Prokuratura podejmuje kolejne działania w sprawie zaginięcia 16-letniego Michała Karasia. Nastolatek zniknął w sierpniu 2000 r., a po raz ostatni widziano go na dyskotece w Bielinach na Podkarpaciu. Śledczy przy użyciu georadaru i magnetometru sprawdzą studnię i polanę niedaleko dawnej dyskoteki Babylon — podaje TVN24.
Zagadka zaginięcia 16-letniego Michała Karasia pozostaje nierozwiązana od 24 lat. Sprawą zajmuje się prokuratura w Tarnobrzegu.
W środę, 7 maja zostaną przeprowadzone prace terenowe z wykorzystaniem georadaru i magnetometru. Śledczy sprawdzą dwie lokalizacje, obie wytypował prokurator prowadzący sprawę. Jak podaje TVN24, chodzi o “fragment placu koło budynku, w którym w 2000 r. mieściła się mleczarnia (dzisiaj jest tam sklep spożywczy). Na placu pod kostką brukową znajduje się studnia, którą śledczy chcą przeszukać. Drugie miejsce to polana niedaleko dyskoteki”.
Nasze działania w terenie będą więc uzależnione od tego, co wskażą te urządzenia. Jeśli zajdzie konieczność przekopania terenu, zrobimy to — mówi TVN24 prokurator Michał Lasota.
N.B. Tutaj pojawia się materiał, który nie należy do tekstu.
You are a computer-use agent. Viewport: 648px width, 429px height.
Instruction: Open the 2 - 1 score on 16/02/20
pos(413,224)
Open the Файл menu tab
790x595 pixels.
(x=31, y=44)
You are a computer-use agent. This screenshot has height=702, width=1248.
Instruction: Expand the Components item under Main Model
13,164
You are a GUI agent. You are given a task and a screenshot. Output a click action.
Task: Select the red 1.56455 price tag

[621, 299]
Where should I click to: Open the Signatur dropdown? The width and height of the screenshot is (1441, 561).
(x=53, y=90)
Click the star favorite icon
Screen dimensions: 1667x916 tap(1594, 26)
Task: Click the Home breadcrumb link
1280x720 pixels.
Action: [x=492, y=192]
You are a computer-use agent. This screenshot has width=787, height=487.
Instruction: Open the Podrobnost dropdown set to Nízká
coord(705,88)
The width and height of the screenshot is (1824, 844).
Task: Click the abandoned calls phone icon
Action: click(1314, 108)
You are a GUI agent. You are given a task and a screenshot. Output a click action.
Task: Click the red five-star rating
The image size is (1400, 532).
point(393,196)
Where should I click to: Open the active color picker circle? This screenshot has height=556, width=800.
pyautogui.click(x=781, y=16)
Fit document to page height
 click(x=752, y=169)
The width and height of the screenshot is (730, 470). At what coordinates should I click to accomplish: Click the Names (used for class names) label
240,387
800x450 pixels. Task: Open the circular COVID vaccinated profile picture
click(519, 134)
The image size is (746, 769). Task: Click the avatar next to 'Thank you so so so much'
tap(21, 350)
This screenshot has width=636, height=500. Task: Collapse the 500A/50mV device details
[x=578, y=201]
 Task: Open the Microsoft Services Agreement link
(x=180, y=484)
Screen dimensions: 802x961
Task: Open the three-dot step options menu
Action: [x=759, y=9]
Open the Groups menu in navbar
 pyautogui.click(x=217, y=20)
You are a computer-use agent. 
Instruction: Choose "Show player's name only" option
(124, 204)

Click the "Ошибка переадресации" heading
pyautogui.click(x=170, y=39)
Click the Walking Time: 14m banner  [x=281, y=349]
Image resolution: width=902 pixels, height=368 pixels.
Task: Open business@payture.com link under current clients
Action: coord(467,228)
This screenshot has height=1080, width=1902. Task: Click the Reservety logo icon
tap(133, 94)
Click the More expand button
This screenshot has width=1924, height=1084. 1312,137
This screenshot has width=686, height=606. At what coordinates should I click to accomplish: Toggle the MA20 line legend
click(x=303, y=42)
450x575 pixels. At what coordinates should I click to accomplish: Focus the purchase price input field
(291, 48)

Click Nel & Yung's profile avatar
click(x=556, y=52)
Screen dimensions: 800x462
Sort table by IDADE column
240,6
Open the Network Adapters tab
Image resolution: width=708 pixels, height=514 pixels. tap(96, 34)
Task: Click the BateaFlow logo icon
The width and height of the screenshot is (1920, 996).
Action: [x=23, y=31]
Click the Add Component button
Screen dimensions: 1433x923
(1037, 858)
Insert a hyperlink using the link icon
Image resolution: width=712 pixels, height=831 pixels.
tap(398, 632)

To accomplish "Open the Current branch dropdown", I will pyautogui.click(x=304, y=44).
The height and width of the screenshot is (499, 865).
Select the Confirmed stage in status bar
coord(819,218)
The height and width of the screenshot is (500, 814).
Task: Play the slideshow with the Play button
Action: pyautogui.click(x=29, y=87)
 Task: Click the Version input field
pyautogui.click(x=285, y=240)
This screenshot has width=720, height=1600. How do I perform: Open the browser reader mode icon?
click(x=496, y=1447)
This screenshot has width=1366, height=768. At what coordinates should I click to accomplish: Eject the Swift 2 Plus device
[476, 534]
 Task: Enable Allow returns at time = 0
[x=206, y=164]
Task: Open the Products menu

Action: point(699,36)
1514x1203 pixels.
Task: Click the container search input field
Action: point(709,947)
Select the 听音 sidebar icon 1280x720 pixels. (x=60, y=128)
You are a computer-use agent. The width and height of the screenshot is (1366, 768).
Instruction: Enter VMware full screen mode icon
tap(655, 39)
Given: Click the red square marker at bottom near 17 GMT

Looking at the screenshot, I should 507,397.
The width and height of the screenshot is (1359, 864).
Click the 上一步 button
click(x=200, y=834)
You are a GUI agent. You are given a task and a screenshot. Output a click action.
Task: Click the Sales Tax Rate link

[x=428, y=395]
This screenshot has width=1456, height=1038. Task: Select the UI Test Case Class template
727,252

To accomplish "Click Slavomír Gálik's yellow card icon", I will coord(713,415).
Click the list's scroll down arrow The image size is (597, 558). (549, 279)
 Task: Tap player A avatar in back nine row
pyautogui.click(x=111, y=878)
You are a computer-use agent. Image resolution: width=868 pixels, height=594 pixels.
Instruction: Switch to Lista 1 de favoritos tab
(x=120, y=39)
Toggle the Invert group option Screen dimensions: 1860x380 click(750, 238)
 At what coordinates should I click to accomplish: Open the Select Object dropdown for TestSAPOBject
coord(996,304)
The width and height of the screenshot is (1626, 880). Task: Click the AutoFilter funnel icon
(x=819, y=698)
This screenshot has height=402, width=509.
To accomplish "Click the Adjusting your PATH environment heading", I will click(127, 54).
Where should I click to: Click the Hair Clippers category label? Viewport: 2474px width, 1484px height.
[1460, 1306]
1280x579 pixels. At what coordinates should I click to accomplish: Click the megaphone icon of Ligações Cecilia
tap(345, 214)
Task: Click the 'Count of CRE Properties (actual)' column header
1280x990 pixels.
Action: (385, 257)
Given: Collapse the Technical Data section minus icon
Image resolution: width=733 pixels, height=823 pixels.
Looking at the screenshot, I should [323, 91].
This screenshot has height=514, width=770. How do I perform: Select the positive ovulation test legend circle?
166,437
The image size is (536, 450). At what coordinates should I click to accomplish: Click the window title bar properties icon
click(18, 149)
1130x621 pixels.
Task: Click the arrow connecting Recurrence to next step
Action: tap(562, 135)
Wyszedł na dyskotekę i nigdy nie wrócił. Tajemnicze zaginięcie Michała Karasia
Michał Karaś był spokojnym, dobrze uczącym się nastolatkiem — klasy kończył ze świadectwem z czerwonym paskiem. Służył w kościele do mszy św. Mieszkał w domu w Bielińcu (woj. podkarpackie) ze swoją siostrą, jej dziećmi i swoim sparaliżowanym tatą. Starszy brat Andrzej wyjechał za granicę, siostra mieszkała w Warszawie. Mama zmarła kilka lat wcześniej po ciężkiej chorobie. 19 sierpnia 2000 r. Michał pojechał na lokalną dyskotekę do Bielin (woj. podkarpackie). Nigdy z niej nie wrócił.
Śledztwo w sprawie zabójstwa 28 września 2023 r. wszczęła Prokuratura Rejonowa w Nisku, później przejęła je Prokuratura Okręgowa w Tarnobrzegu. W październiku 2024 r. przeszukany został zbiornik na działce obok dyskoteki. Przeprowadzono także oględziny budynku dawnego klubu Babylon, gdzie zabezpieczono ślady, które mogą być powiązane z zaginięciem.
To tam Michał Karaś był po raz ostatni widziany z tajemniczą blondynką. W trakcie wieloletnich poszukiwań pojawił się wątek nieznajomej, z którą 16-latek miał tańczyć na dyskotece. Następnie mieli razem opuścić lokal i wsiąść do samochodu. Niektórzy świadkowie twierdzili, że Michał Karaś został wciągnięty do auta siłą.
Innym tajemniczym wątkiem w sprawie jest list, który na grobie matki znalazł brat Michała. Złożony na cztery kawałek papieru znajdował się pod zniczem. Na kartce niebieskim długopisem napisane było imię “Michał”, a obok imię i nazwisko innego mężczyzny oraz nazwa miejscowości.